TEXT PROVIDED:
>>>>

14:16 GMT // 27 Nov 2012
San Diego's mixology movement got a much later start than those in San Francisco and Los Angeles, but it seems it has reached that critical mass of good (and very stylish) bars that drives a scene forward. The southern Californian home of Ron Burgundy, Gao Gao the giant panda and the largest naval fleet in the world, this picturesque city is already well known for its great local beers and breweries, but now its cocktails are catching up, and in some unusual ways.
Just over the border from Mexico we'd expect to find tequila as a common cocktail ingredient, but they've already embraced mezcal and use it in cocktails. They also use a surprising amount of Fernet-Branca in drinks, despite the fact that bitter cocktails aren't common at all here. More popular are fresh-ingredient drinks, variations of the Michelada and Paloma, and it seems every menu in town has one or more drinks with ginger beer.
Address: 675 W. Beech Street, San Diego
Tel: +1 619-269-2202
Type: Cocktail bar
Craft & Commerce is a bar and restaurant that impressively balances hipness and high volume. The bar itself juts out into the room, providing a large amount of bar stool seating, and forces table seating into the far corners and out onto the comfortable and social patio. The space is decorated in a surprising combination of mining town-style woods, industrial parts, mirrors, books, and cheeky accents like a Kool-Aid mural. It's a nice-looking place.
Even on 'slow' nights all the seating can be taken but don't worry, the bartenders here are speedy and efficient, showing expertise while chatting up drinkers at the same time. The drinks also seem engineered for speed, as most on the menu (eighteen by our count) contain just four ingredients, with only a few stirred versus shaken or made with beer or champagne. The crowd ranges from older couples to post-work singles and large groups, and the drinks seemed catered toward the range of palates too, tending toward refreshing drinks over boldly-flavoured. Well done all-around. 4/5
Address: 901 5th Avenue, San Diego
Tel: +1 619-234-4166
Type: Wine Bar
Down a level from the street and through a hidden door covered in plastic vines, Vin De Syrah opens up into a magical room with a Victorian Alice in Wonderland feel to it. Some walls are covered with the same plastic vines as outside (make no mistake this is predominately a wine bar); others are brick. Booths have comically oversized backs, dwarfing the people sitting in them. Black leaves hang from lamps that light the bar top and 3D pictures turn from portraits to skulls as you walk by on the way to the restroom. Some floors, furniture, and bar seats are moss-green. This is a huge, bright, and very funky space.

<<<<

SUPPLIED DATA:

>>>>

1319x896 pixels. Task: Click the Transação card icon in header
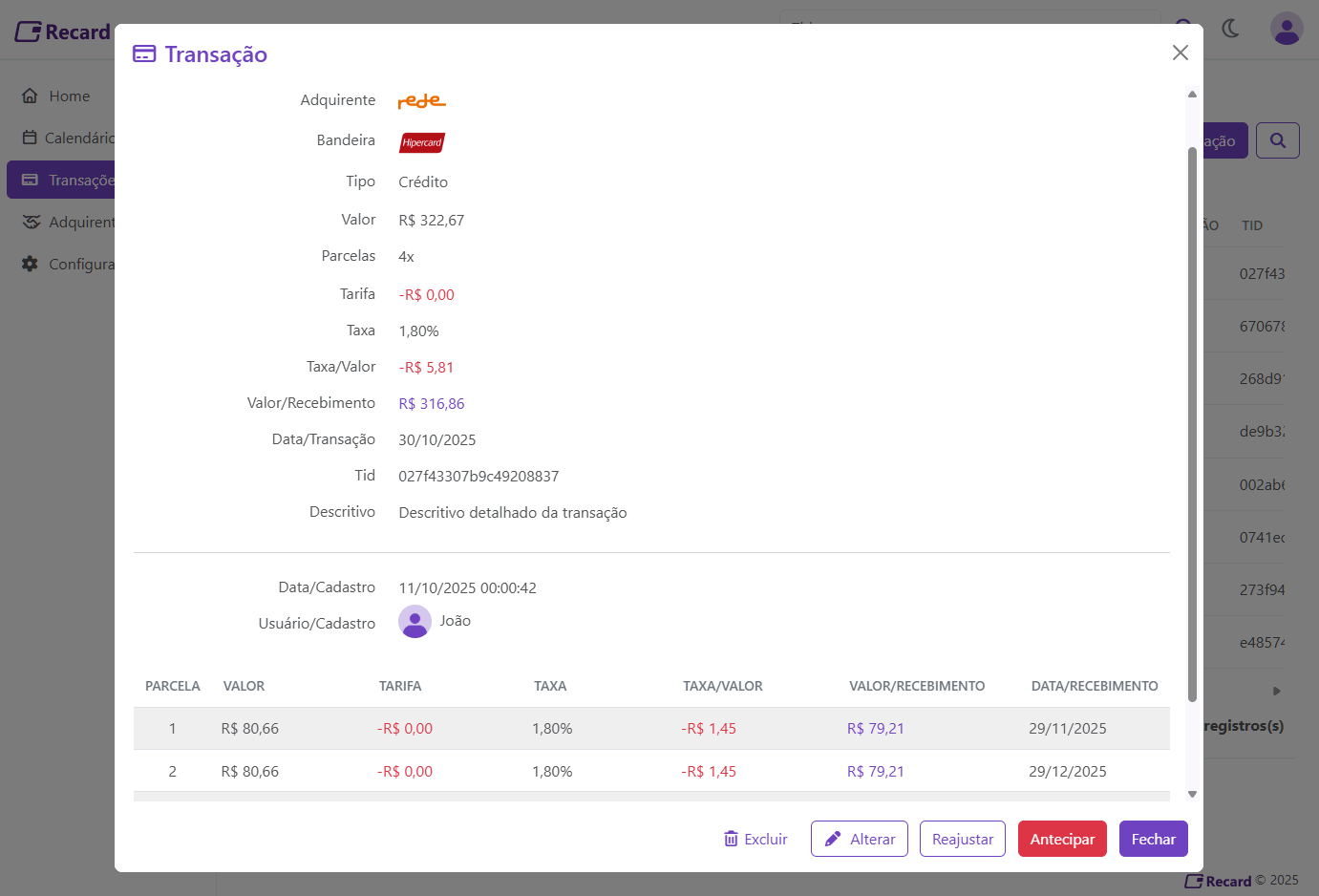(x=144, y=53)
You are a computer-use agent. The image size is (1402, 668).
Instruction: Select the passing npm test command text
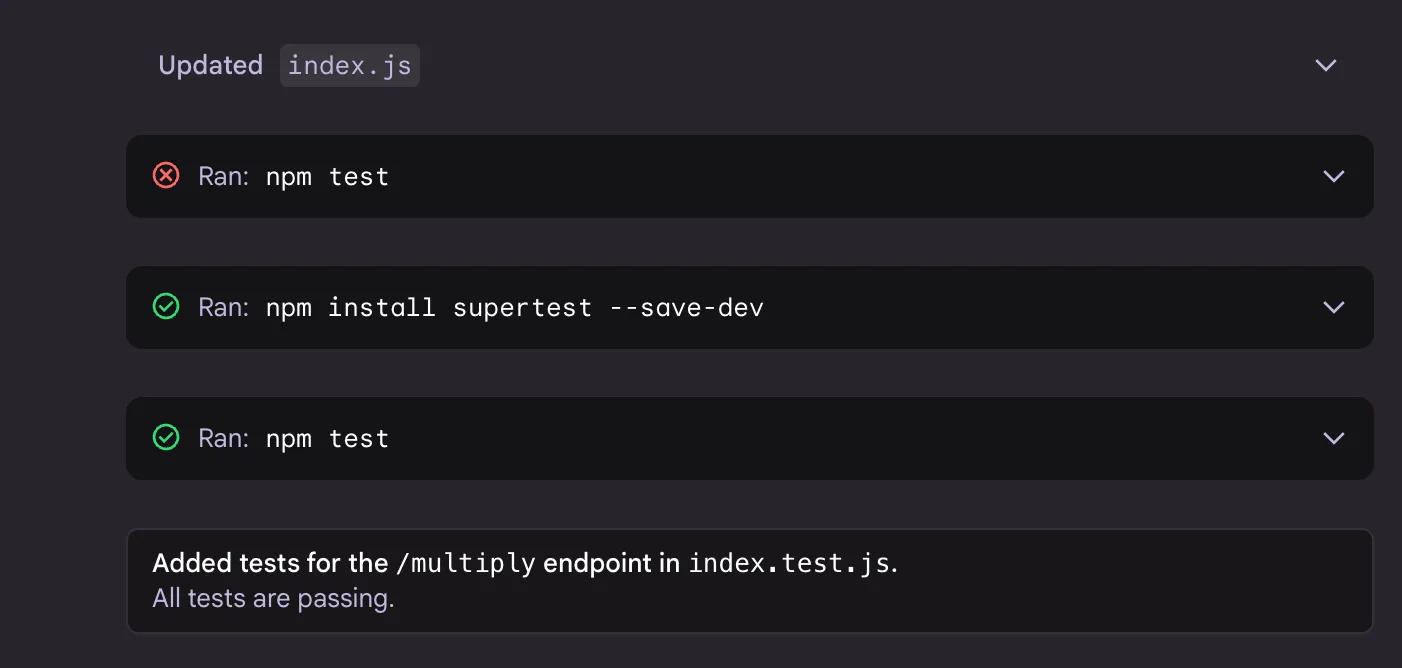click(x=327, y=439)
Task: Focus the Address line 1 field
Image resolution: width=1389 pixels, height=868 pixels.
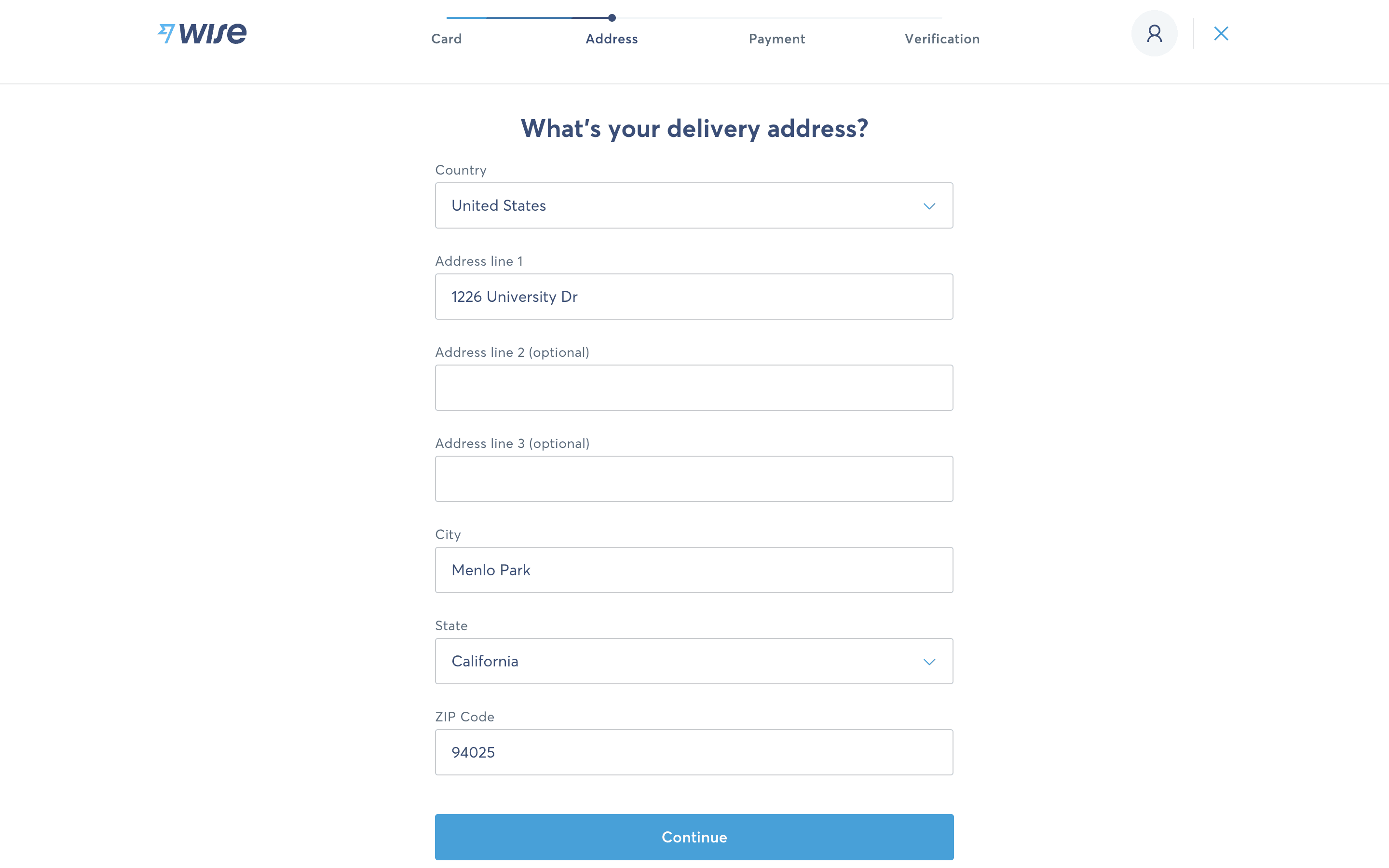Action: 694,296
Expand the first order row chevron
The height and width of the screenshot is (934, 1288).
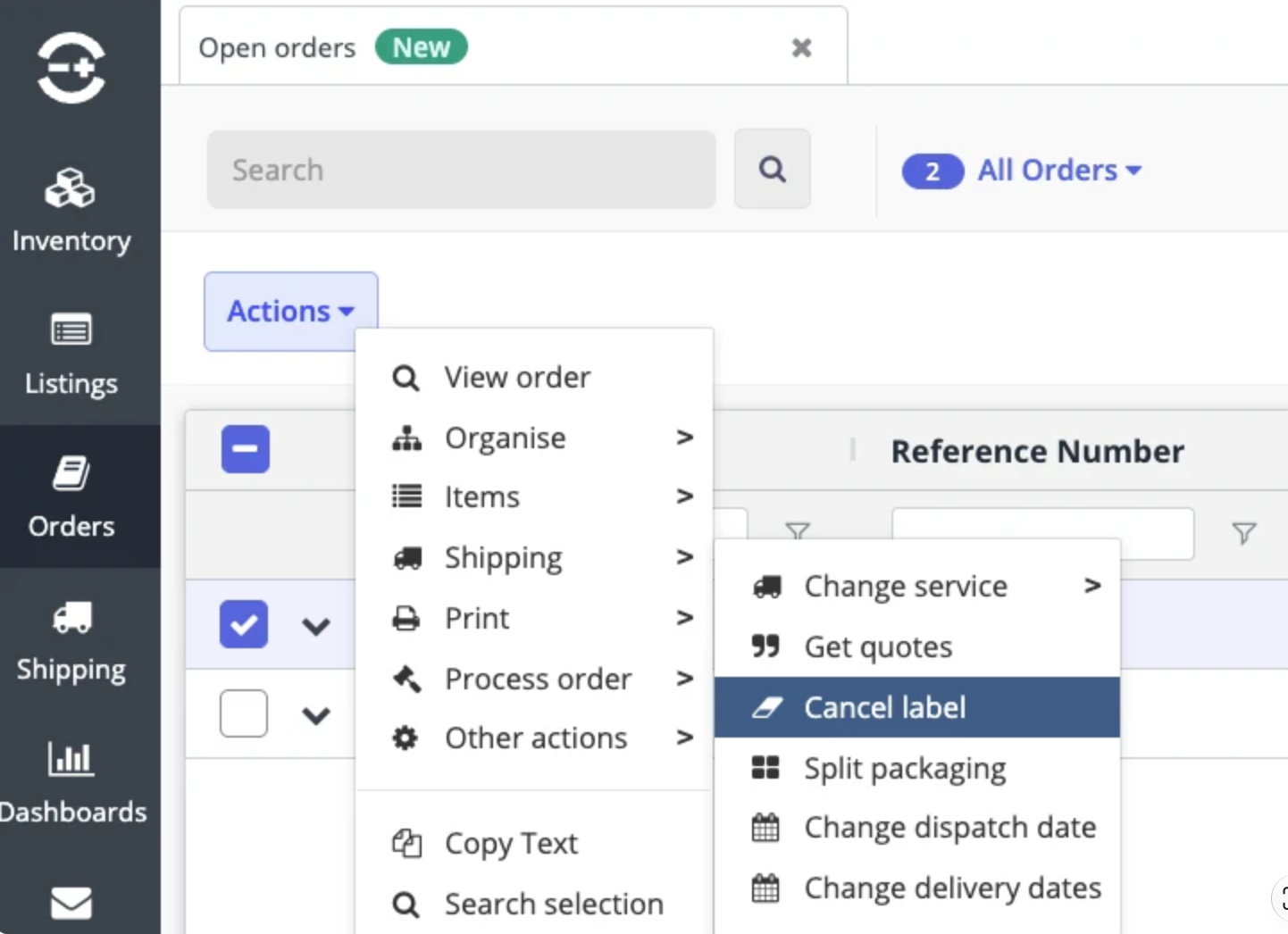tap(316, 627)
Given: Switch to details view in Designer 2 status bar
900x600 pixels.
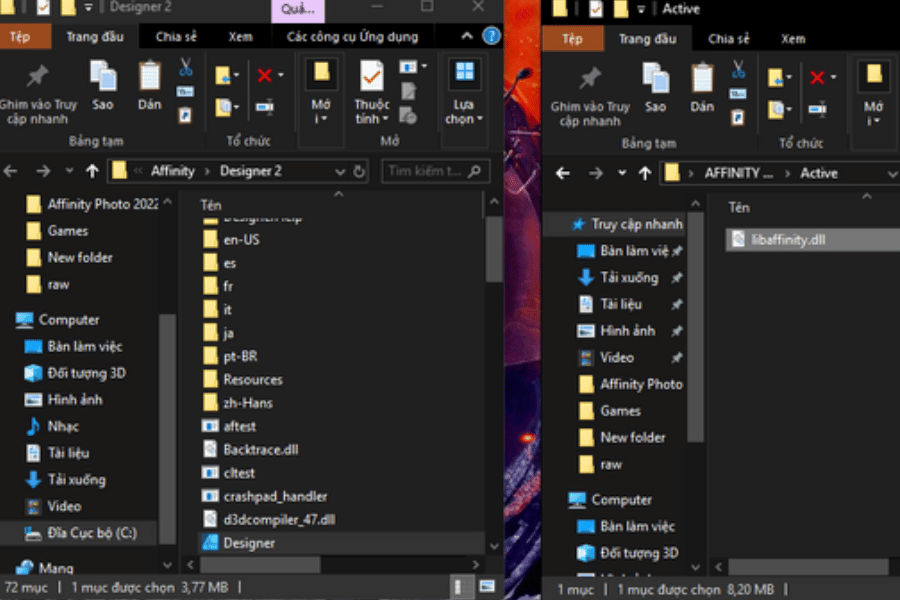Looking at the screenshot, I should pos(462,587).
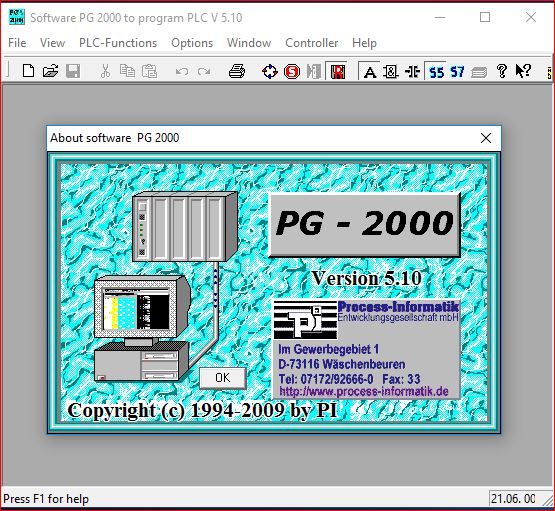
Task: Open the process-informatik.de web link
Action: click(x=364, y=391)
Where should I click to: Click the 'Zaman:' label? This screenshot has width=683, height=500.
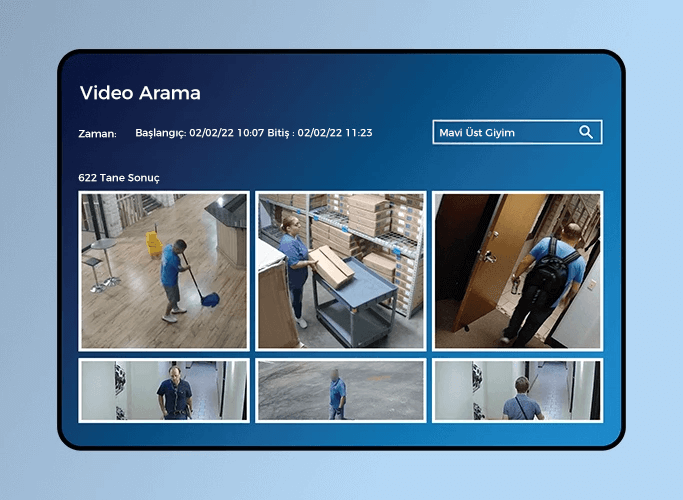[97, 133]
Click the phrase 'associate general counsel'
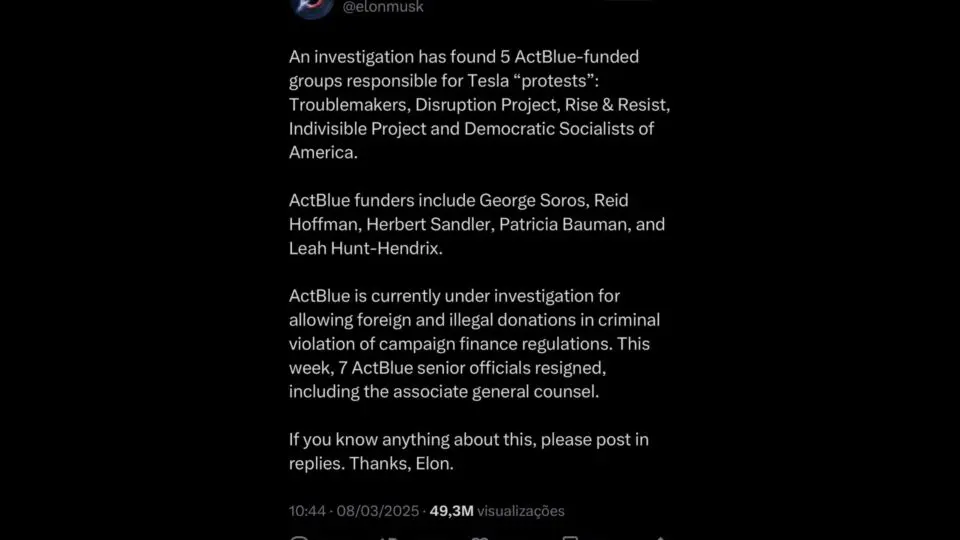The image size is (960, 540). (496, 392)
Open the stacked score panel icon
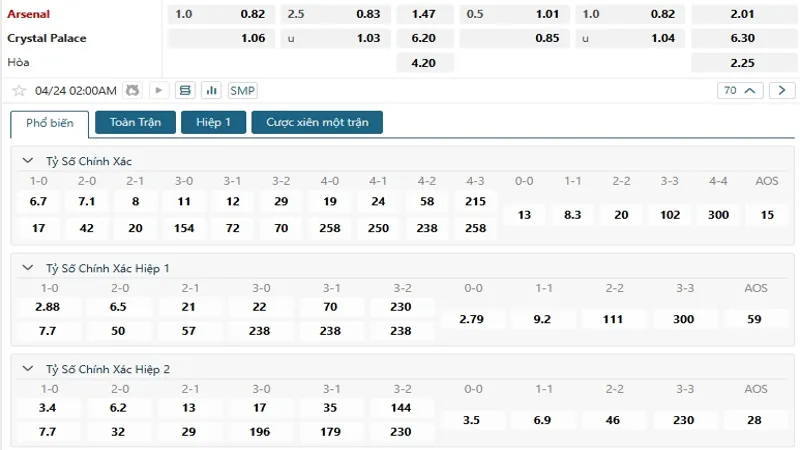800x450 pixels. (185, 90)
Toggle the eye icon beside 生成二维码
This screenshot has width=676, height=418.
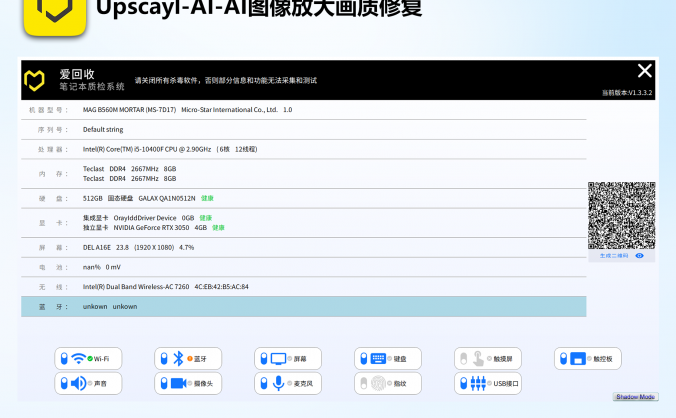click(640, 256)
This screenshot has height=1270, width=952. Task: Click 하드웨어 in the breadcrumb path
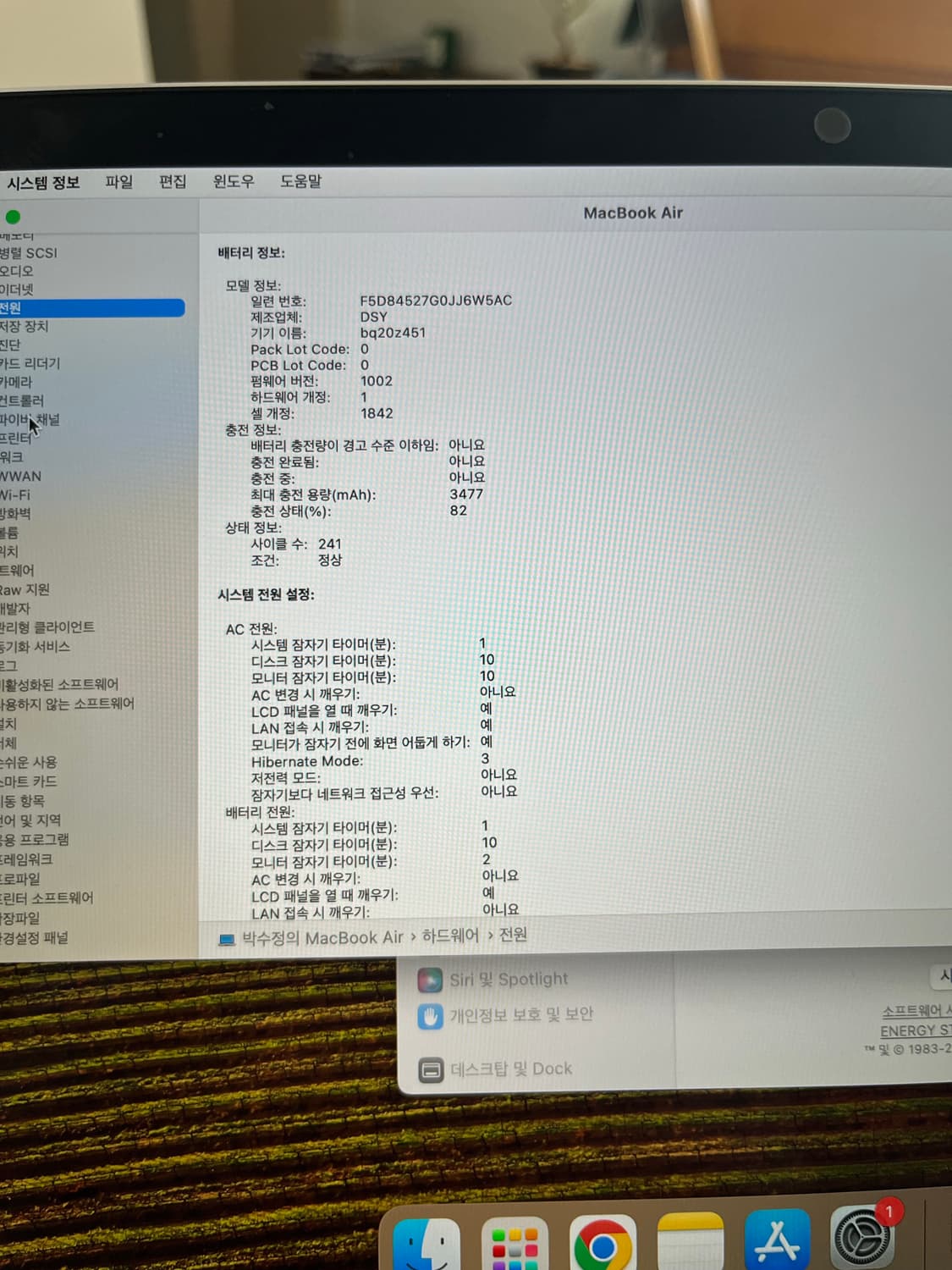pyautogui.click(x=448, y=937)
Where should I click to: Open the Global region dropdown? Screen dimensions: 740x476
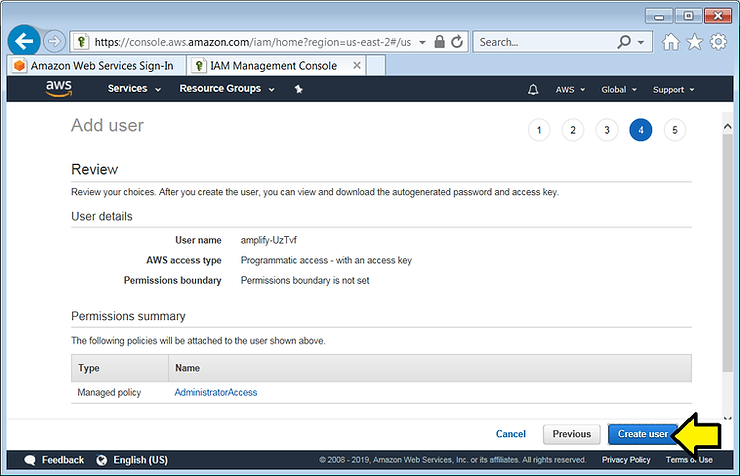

<<<<

CHALLENGES:
(1) Copy the passage of the San Diego bar guide between "Address: 675 W." and "a nice-looking place.", inclusive.
(2) Carry on writing the San Diego bar guide from the point where it stops.
The listing comes from a separate source unrelated to the San Diego bar guide.

ANSWERS PER TASK:
(1)
Address: 675 W. Beech Street, San Diego
Tel: +1 619-269-2202
Type: Cocktail bar
Craft & Commerce is a bar and restaurant that impressively balances hipness and high volume. The bar itself juts out into the room, providing a large amount of bar stool seating, and forces table seating into the far corners and out onto the comfortable and social patio. The space is decorated in a surprising combination of mining town-style woods, industrial parts, mirrors, books, and cheeky accents like a Kool-Aid mural. It's a nice-looking place.

(2)
Though the cocktail menu highlights that the mixed drinks were developed by Blind Tiger Cocktail Co., the bartenders serving them may not always be quite so experienced in the mixological arts as their masters, and we found cocktails hit and miss. This problem is common enough in wine bars - the focus is on the wine. Do check out this cool wine bar, but you may want to stick to the wine. 3/5
Address: 777 G Street, San Diego
Tel: +1 619-888-4713
Type: Cocktail Bar
With probably the most fun speakeasy bar entrance on the West Coast, Noble Experiment is entered by crossing through the small gastropub called Neighborhood to the back corner near the bathrooms, and pushing open what looks to be an authentic wall of stacked beer kegs. Once past the reception desk inside, the bar reveals itself to be a quite small, narrow room with the bar running down one side and a tall wall of gold-painted skulls facing it. Seating is on one of ten barstools or couches, all beneath spooky portraits that cover the ceilings. It's like a glamorous evil lair.
Eight cocktails plus a "Dealer's Choice" option are listed on a single-page menu printed on vintage-style, frayed-edge paper with elaborately curved script writing. While base spirits are typically aged spirits like rum, whiskey, and brandy, most drinks offer a touch of either citrus or fizz (champagne or soda), with less of the 'brown, bitter, and stirred' drinks of many speakeasy-style bars. The back-bar is full of whisky without a single vodka in sight. Though stylish and thoughtful, the space isn't intimidating and the bartenders are very friendly and seem to know most of the drinkers present. 4/5
Address: 2934 Adams Ave., San Diego
Tel: +1 619-283-6292
Type: Tequila Bar
Unpresumptuous little restaurant Cantina Mayahuel offers around 200 tequilas and an impressive 55 mezcals, all clustered onto shelves in one corner of the room. There are only two specialty cocktails on the menu and one of them is a blood orange Margarita, but otherwise you're drinking tequila neat or in a regular Margarita here. Despite the huge number of agave spirits, it is clear that they carry a curated selection rather than just any old brand. Lest you forget why you're there, the wall facing the bar features mostly black and white photos of agave fields and tequila production, along with some actual agave harvesting tools.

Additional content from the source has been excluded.